--- Supplied material ---
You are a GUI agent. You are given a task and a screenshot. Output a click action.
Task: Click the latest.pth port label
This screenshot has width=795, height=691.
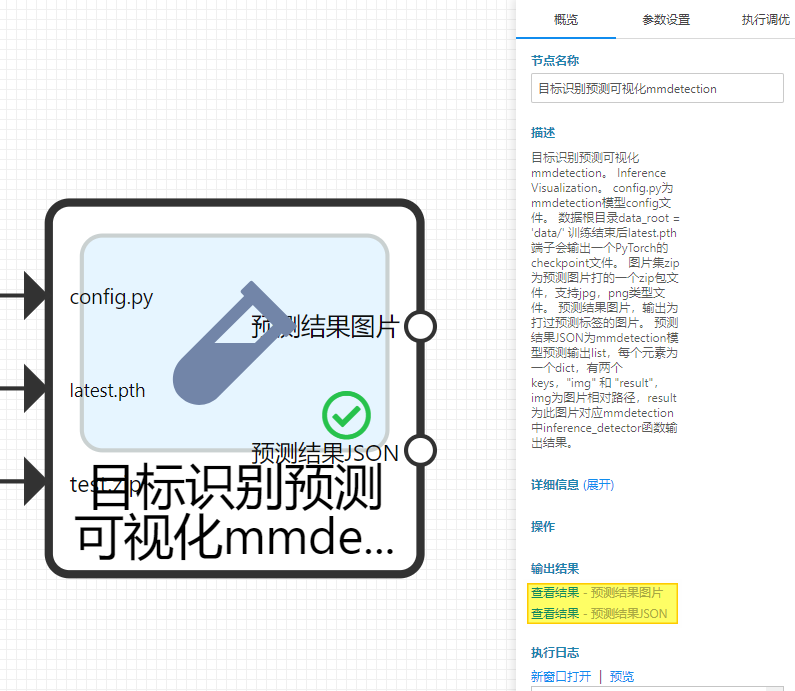(107, 390)
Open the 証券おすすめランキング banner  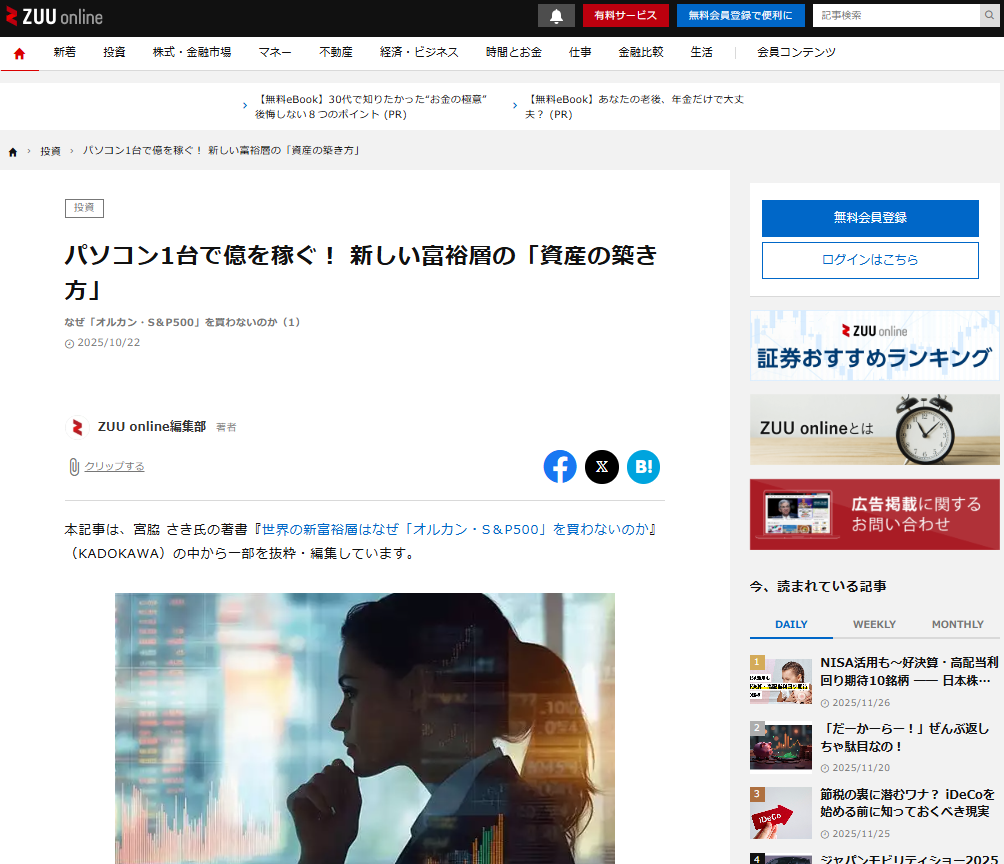pyautogui.click(x=874, y=345)
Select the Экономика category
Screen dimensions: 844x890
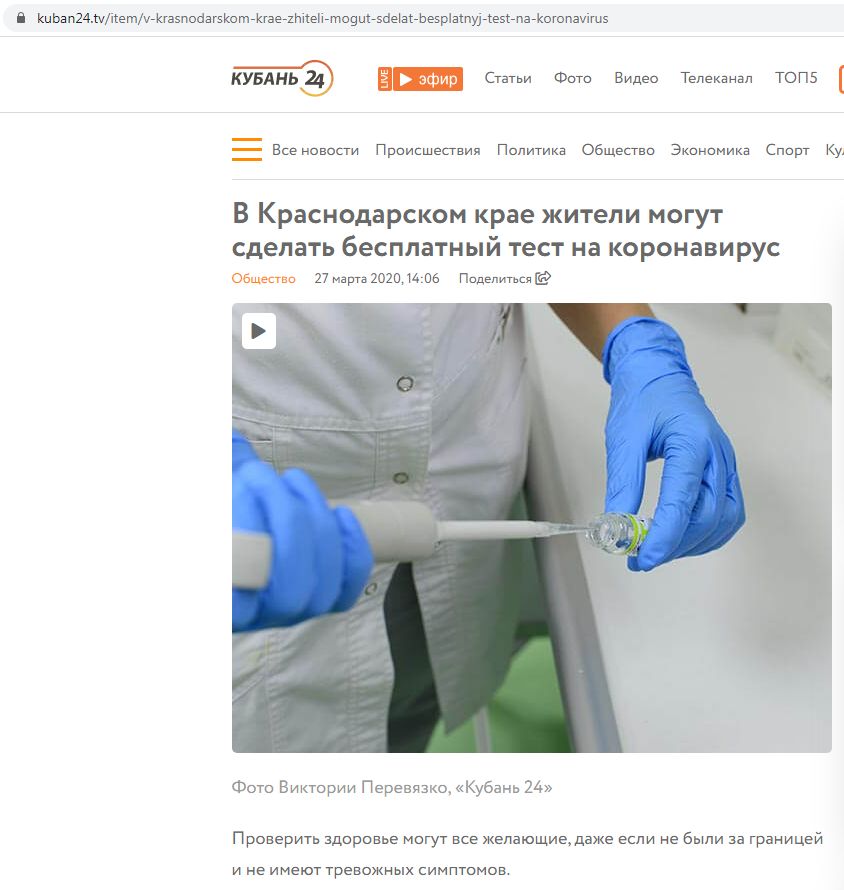pos(710,150)
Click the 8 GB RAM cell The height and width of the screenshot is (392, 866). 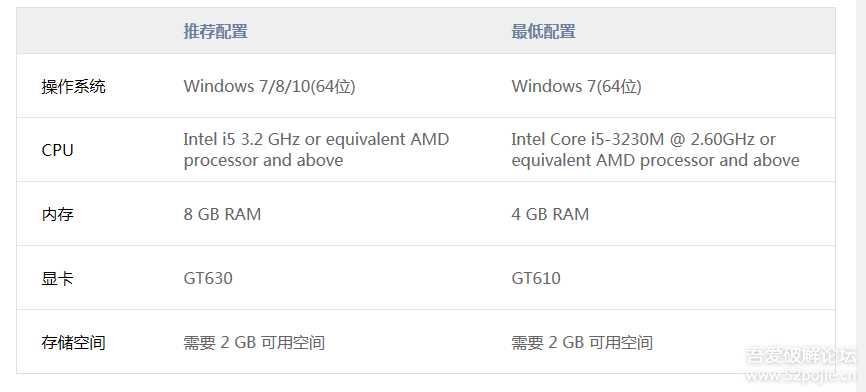[x=222, y=214]
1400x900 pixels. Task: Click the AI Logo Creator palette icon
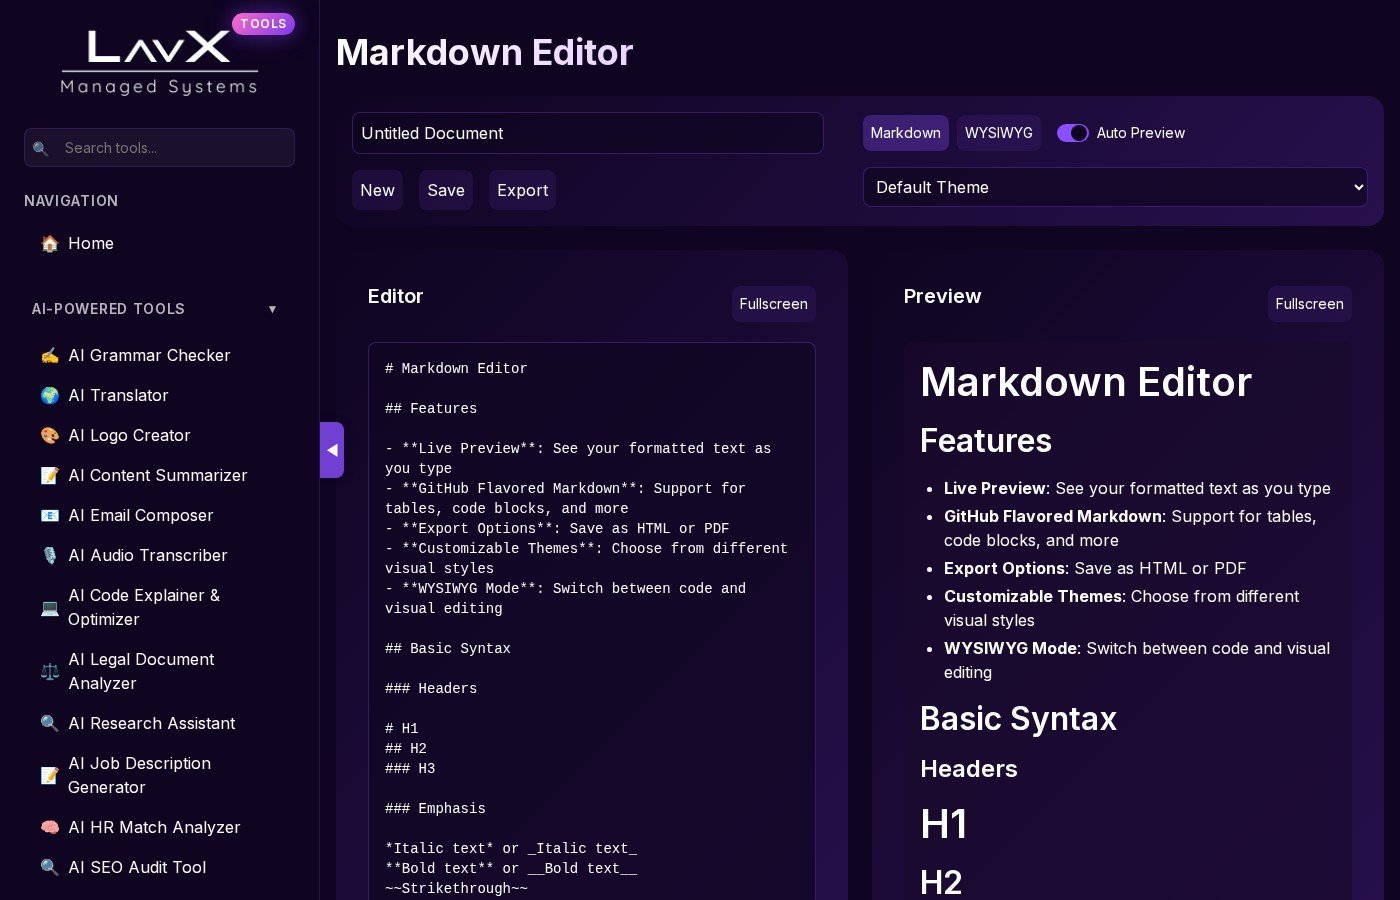coord(49,436)
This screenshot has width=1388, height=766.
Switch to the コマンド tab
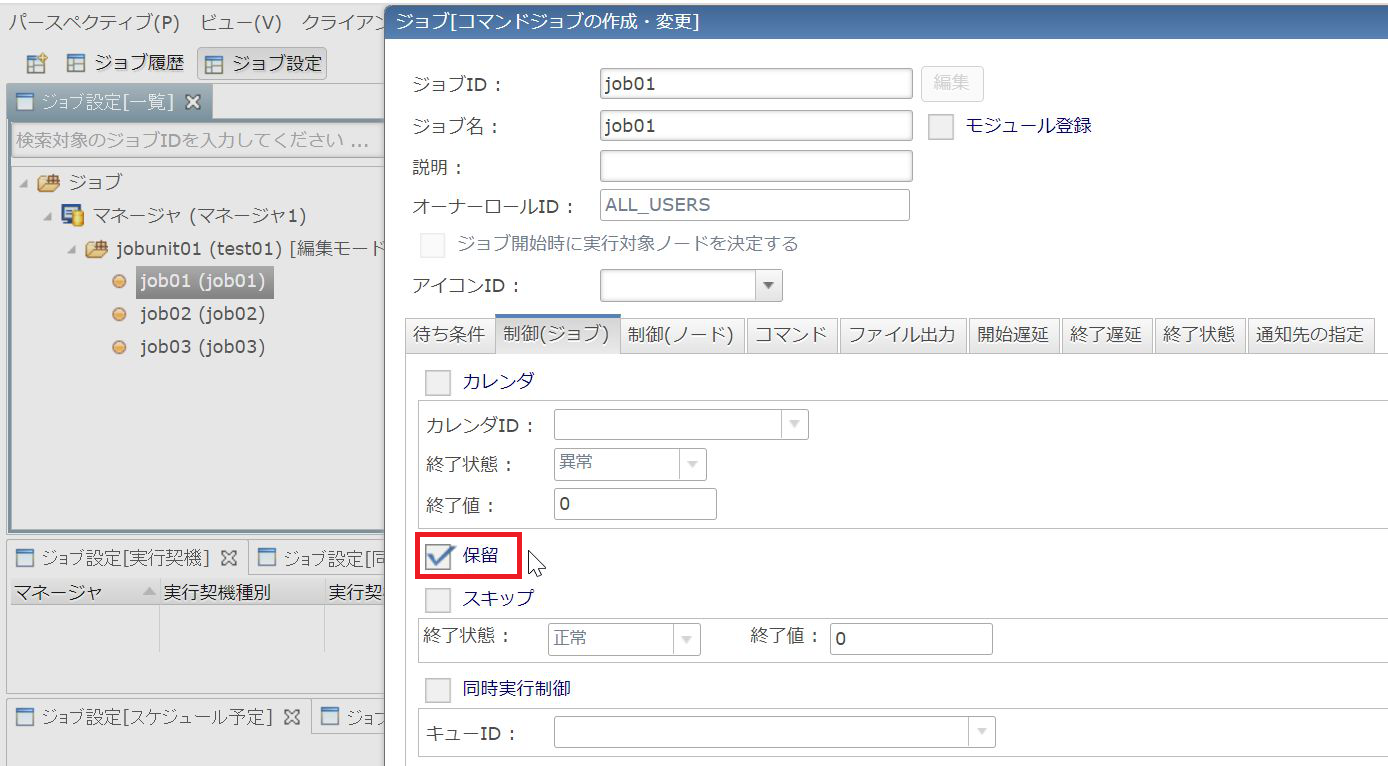pos(791,335)
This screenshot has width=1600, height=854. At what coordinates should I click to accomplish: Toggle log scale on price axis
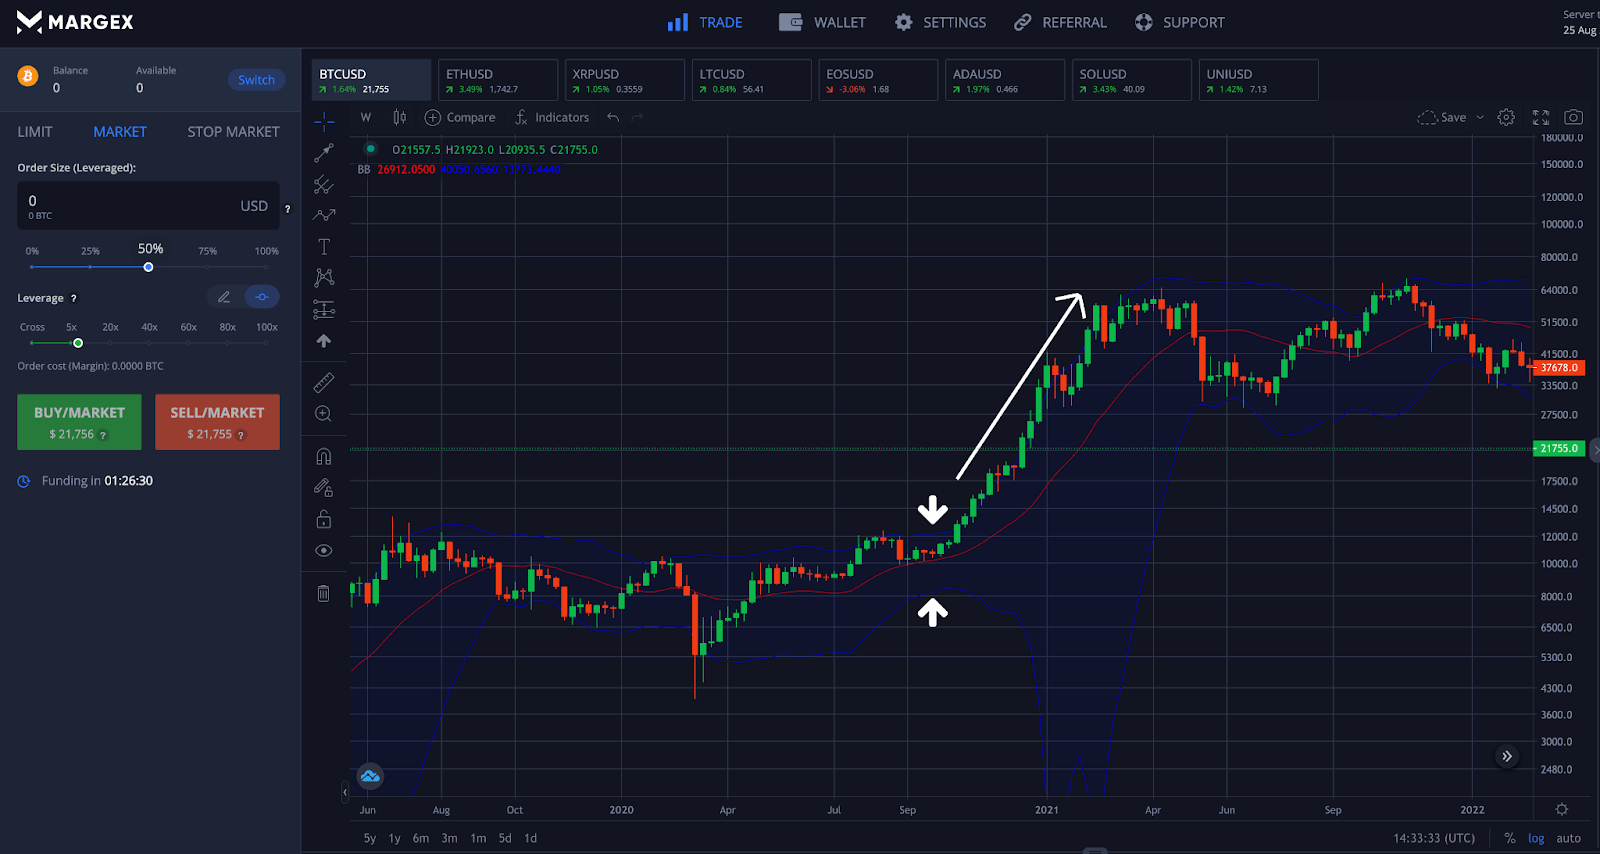pos(1536,838)
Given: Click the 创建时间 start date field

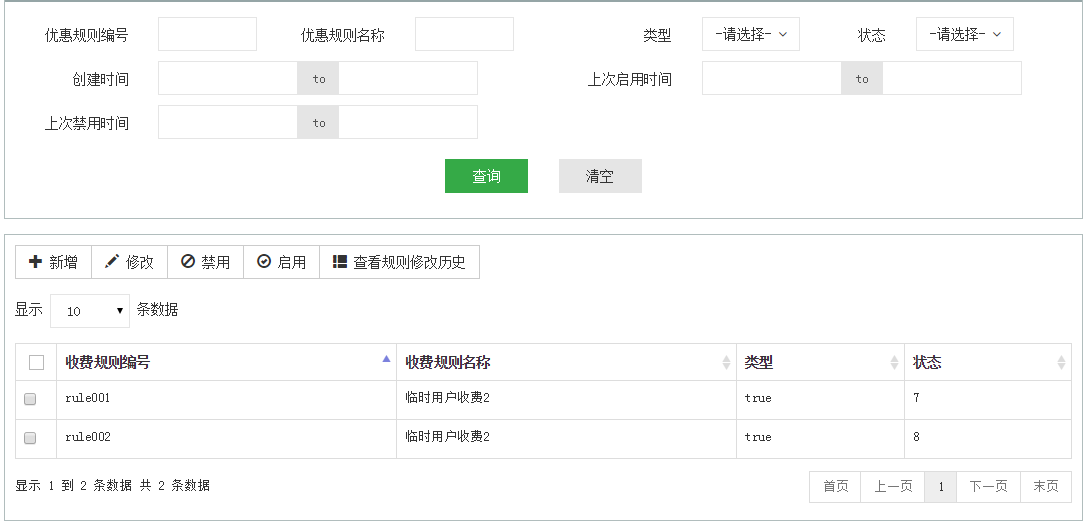Looking at the screenshot, I should tap(228, 78).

--- Task instructions ---
Write out exactly the lines from the line containing "Switch to the コマンド tab" through the last line of the listing above, please, and leave out any pictures.

--- Solution to this exercise ---
Switch to the コマンド tab
pos(791,335)
This screenshot has width=1600, height=854. At what coordinates should I click to accomplish: Toggle log scale on price axis
pos(1536,838)
Given: Click the 创建时间 start date field

Looking at the screenshot, I should tap(228, 78).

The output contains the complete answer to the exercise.